(Entries taken from a collection)

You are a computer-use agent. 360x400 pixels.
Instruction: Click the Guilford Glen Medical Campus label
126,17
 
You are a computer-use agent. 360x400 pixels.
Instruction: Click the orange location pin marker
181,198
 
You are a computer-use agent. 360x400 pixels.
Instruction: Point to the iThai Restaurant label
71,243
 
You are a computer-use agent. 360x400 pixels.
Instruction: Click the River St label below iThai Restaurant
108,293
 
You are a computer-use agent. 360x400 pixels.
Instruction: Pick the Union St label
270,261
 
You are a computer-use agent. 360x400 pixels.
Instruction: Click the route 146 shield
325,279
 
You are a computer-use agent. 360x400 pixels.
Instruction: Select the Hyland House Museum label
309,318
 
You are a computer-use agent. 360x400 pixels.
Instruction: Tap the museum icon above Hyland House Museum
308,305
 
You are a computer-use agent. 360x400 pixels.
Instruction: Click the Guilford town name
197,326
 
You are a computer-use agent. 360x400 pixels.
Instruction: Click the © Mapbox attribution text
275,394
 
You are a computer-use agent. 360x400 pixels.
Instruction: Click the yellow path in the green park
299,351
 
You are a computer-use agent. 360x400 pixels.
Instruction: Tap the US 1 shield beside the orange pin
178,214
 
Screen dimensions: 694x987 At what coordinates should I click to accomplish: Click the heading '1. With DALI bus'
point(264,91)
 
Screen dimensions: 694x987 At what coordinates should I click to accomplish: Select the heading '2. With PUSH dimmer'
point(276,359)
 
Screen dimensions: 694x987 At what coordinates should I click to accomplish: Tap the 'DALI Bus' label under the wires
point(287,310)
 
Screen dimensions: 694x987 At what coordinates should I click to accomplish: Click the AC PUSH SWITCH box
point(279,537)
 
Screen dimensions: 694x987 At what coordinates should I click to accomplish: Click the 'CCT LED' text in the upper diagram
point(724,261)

==

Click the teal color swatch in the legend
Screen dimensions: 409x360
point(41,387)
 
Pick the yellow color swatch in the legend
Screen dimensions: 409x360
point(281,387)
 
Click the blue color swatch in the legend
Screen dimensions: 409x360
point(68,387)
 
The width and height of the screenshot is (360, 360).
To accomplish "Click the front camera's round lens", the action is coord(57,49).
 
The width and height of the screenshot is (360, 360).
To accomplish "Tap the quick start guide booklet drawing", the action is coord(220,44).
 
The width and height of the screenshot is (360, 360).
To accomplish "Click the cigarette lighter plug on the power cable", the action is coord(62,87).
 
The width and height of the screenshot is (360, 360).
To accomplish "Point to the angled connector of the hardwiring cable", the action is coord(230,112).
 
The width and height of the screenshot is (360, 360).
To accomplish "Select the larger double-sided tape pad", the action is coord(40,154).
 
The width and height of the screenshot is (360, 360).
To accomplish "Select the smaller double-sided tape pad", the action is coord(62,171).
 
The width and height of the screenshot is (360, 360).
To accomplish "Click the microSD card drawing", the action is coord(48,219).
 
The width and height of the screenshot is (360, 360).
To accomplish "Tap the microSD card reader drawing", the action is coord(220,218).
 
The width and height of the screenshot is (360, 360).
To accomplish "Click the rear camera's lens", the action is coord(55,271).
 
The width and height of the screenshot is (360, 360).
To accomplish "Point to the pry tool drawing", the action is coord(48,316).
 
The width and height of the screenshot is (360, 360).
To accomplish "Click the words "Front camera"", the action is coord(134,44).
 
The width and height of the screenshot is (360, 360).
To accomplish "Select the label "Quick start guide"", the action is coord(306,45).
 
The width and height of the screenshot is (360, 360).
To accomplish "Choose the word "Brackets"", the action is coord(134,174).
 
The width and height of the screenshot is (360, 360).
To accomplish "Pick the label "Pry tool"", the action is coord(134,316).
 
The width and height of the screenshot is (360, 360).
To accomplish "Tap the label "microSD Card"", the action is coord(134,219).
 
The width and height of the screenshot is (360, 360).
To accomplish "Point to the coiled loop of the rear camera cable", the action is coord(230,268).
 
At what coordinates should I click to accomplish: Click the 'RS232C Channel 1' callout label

--

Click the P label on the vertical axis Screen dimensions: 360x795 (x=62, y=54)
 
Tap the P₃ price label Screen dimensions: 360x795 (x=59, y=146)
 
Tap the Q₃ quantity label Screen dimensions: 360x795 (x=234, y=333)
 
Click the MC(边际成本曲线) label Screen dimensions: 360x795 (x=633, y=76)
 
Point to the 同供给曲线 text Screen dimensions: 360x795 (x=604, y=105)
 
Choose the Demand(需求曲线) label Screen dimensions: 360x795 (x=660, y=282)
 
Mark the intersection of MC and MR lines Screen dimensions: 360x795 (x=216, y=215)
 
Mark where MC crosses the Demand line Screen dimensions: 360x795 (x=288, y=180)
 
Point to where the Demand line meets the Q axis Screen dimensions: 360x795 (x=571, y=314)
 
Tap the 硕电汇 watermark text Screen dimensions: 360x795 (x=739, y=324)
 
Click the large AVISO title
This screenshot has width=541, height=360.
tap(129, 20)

◆ Directive: Format everything in the material from the line containing "Choose the Demand(需求曲线)" down to the line containing "tap(129, 20)", both included, as a numbered list, leaving out blank lines.

◆ Expected answer:
1. Choose the Demand(需求曲线) label Screen dimensions: 360x795 (x=660, y=282)
2. Mark the intersection of MC and MR lines Screen dimensions: 360x795 (x=216, y=215)
3. Mark where MC crosses the Demand line Screen dimensions: 360x795 (x=288, y=180)
4. Point to where the Demand line meets the Q axis Screen dimensions: 360x795 (x=571, y=314)
5. Tap the 硕电汇 watermark text Screen dimensions: 360x795 (x=739, y=324)
6. Click the large AVISO title
7. This screenshot has width=541, height=360.
8. tap(129, 20)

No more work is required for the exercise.